PROBLEM TO SOLVE: After finding the line that contains "Instruction: Play Slingo" in the material below, print that line and all subsequent lines exactly, up to and including the last.

EXERCISE DATA:
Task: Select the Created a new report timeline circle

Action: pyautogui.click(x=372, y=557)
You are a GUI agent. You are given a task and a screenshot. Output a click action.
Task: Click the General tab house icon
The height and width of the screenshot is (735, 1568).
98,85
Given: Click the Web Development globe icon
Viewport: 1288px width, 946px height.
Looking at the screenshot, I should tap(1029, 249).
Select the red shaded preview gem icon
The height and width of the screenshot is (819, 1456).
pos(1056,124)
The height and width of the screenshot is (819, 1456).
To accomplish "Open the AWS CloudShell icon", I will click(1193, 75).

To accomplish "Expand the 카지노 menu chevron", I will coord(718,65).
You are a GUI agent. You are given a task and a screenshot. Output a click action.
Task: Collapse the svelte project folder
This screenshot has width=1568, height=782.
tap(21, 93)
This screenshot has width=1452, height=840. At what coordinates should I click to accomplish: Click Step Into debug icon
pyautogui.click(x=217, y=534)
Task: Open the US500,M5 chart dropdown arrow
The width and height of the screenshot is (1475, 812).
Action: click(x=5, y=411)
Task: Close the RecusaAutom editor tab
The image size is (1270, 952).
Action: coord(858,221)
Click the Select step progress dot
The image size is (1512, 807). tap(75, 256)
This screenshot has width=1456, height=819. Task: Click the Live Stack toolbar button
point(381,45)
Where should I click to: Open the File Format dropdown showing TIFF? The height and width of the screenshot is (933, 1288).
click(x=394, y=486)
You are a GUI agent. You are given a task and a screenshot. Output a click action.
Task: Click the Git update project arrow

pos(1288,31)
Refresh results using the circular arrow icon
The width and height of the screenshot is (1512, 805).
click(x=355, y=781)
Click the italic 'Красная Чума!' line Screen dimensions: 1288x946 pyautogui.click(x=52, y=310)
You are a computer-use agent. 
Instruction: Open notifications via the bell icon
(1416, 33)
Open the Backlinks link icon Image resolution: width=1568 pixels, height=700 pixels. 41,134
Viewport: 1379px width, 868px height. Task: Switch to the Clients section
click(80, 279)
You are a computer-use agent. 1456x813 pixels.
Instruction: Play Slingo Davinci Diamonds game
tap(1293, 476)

OUTPUT OF THE TASK:
Instruction: Play Slingo Davinci Diamonds game
tap(1293, 476)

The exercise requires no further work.